───── Records supplied ─────

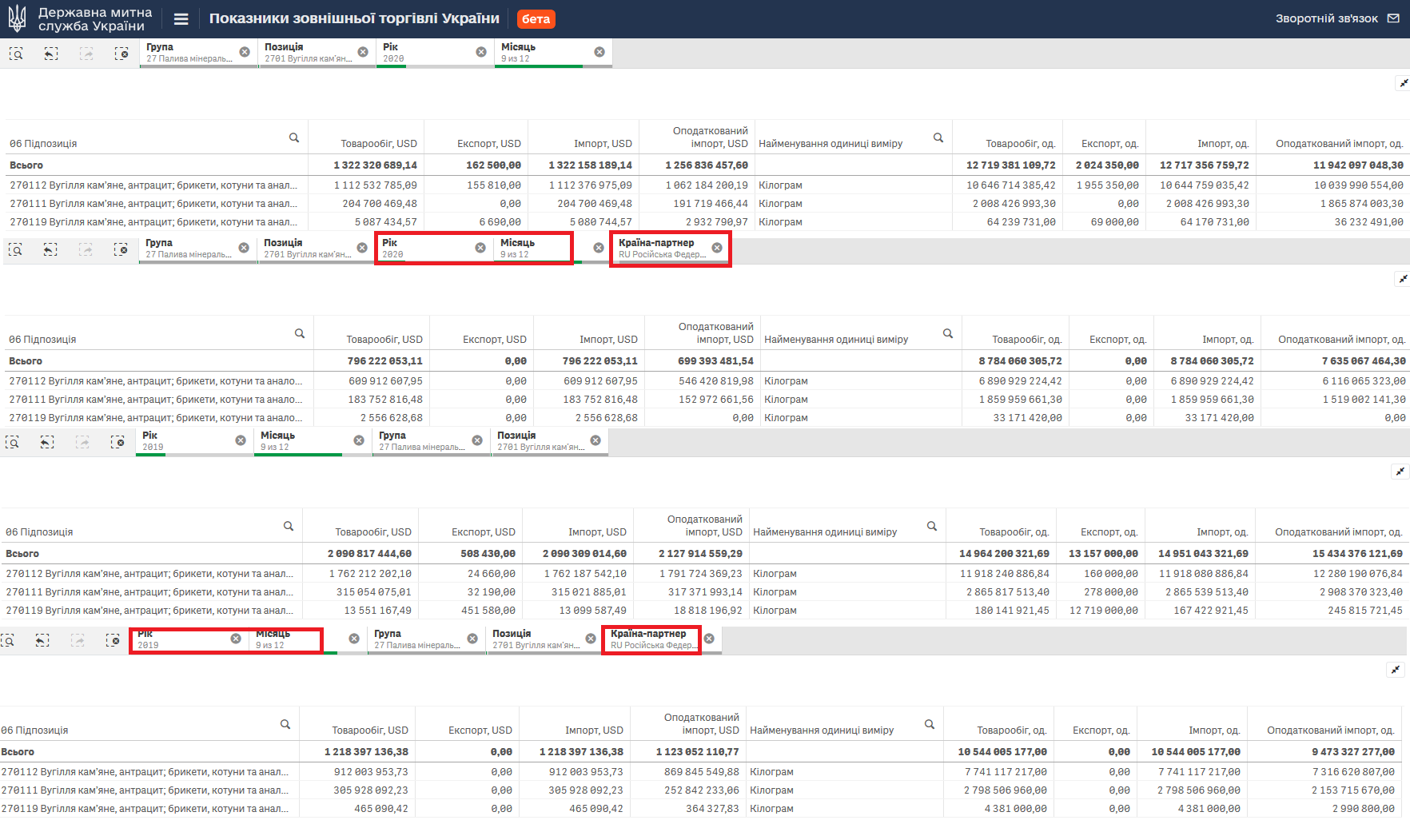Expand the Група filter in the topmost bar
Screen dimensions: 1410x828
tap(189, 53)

─────
───── Records supplied ─────

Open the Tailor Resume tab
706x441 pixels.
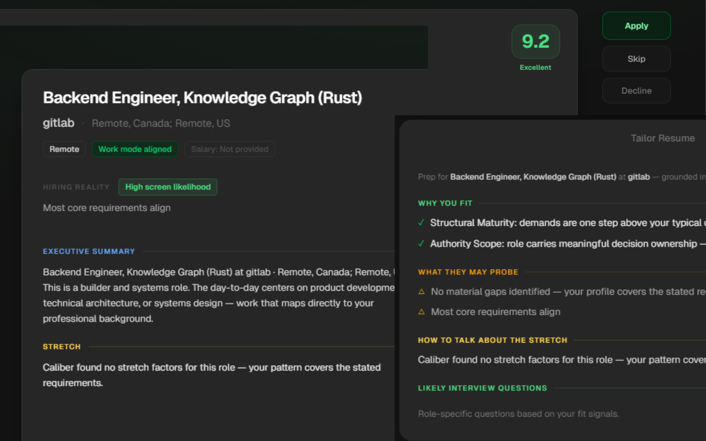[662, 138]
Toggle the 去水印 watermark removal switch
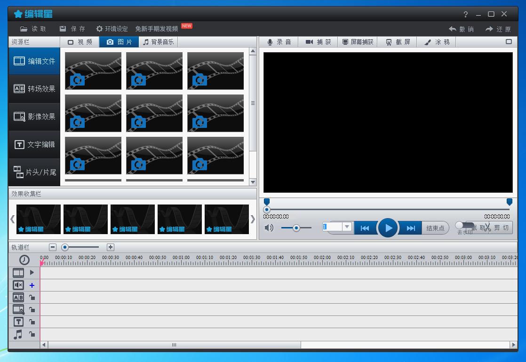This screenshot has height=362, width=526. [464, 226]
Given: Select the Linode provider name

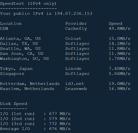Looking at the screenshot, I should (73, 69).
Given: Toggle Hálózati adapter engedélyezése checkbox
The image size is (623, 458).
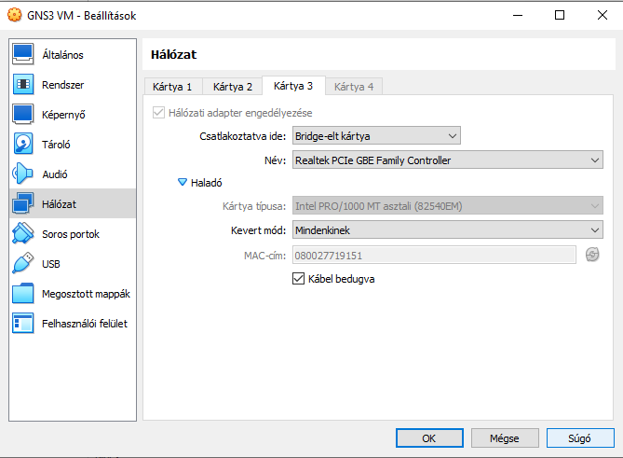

─────
───── Records supplied ─────

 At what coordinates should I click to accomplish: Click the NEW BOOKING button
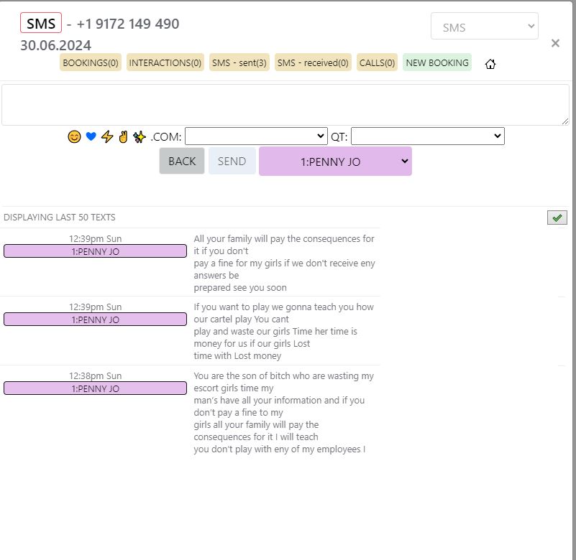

─────

In the records above, everything from the line with "Given: Select the Linode provider name" down to the line with "The image size is (623, 458)." must be duplicated exactly, both lines kept. Leave no pictures in.

Given: Select the Linode provider name

Looking at the screenshot, I should (73, 69).
Given: Toggle Hálózati adapter engedélyezése checkbox
The image size is (623, 458).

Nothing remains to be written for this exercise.